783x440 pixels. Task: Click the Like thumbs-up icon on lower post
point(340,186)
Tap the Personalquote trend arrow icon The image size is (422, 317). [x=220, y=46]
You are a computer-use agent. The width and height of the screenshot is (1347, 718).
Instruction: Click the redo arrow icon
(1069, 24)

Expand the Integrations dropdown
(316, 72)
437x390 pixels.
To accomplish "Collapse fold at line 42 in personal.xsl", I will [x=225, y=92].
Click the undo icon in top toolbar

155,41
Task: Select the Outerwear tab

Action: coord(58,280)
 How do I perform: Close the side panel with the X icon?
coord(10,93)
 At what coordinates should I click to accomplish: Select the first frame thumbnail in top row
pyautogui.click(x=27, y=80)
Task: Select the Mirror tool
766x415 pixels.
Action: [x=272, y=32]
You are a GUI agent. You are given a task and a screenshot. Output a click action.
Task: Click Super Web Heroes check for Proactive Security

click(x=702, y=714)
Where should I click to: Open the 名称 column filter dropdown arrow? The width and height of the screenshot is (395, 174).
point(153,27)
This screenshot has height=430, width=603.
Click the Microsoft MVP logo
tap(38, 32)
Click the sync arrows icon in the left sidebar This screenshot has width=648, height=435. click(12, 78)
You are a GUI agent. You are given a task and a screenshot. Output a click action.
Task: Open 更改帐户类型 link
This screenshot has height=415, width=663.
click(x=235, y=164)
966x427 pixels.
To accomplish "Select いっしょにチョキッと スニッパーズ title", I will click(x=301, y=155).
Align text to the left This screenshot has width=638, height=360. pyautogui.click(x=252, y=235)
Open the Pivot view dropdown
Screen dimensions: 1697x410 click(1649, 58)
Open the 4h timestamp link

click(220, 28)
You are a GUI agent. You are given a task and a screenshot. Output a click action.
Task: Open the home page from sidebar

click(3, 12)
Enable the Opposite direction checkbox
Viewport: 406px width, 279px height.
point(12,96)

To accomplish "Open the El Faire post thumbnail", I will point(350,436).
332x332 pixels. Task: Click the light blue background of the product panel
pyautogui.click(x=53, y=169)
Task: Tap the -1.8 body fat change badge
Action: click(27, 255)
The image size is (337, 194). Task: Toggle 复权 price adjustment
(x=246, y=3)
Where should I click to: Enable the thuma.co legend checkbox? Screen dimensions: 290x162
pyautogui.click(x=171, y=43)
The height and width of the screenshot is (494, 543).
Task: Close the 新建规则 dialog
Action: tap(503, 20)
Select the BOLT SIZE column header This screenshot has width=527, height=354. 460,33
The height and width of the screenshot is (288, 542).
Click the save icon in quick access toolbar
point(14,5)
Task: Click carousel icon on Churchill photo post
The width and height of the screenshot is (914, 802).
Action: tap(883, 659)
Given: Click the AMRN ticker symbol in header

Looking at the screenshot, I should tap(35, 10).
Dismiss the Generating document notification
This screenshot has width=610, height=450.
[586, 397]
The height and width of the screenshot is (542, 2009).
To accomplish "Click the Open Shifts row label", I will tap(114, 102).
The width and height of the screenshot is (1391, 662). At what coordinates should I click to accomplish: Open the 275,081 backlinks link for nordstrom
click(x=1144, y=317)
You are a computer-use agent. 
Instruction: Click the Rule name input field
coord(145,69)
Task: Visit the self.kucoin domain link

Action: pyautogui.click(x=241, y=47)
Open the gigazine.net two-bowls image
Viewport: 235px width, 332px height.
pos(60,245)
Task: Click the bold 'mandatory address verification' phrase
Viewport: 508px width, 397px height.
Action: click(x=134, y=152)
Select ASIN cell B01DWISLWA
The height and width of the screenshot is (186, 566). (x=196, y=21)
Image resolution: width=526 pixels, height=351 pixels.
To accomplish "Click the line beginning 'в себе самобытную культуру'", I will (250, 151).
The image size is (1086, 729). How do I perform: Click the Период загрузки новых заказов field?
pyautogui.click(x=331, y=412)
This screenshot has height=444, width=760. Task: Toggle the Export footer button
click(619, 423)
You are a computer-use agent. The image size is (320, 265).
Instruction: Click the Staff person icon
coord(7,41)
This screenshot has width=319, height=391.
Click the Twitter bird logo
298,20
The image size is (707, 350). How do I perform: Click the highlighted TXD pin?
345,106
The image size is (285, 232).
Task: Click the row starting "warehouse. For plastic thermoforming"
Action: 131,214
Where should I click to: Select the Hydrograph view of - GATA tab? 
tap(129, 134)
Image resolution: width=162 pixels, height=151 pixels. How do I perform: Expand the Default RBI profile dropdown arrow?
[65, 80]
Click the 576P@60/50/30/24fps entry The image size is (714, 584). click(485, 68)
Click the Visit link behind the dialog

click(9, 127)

==========

» **The problem**:
All lines above with "will" in them should be returned.

» **Solution to this exercise**:
To accomplish "Collapse fold at line 42 in personal.xsl", I will [x=225, y=92].
To accomplish "Select いっしょにチョキッと スニッパーズ title", I will click(x=301, y=155).
To accomplish "Open the El Faire post thumbnail", I will point(350,436).
To accomplish "Click the Open Shifts row label", I will tap(114, 102).
To accomplish "Click the line beginning 'в себе самобытную культуру'", I will (250, 151).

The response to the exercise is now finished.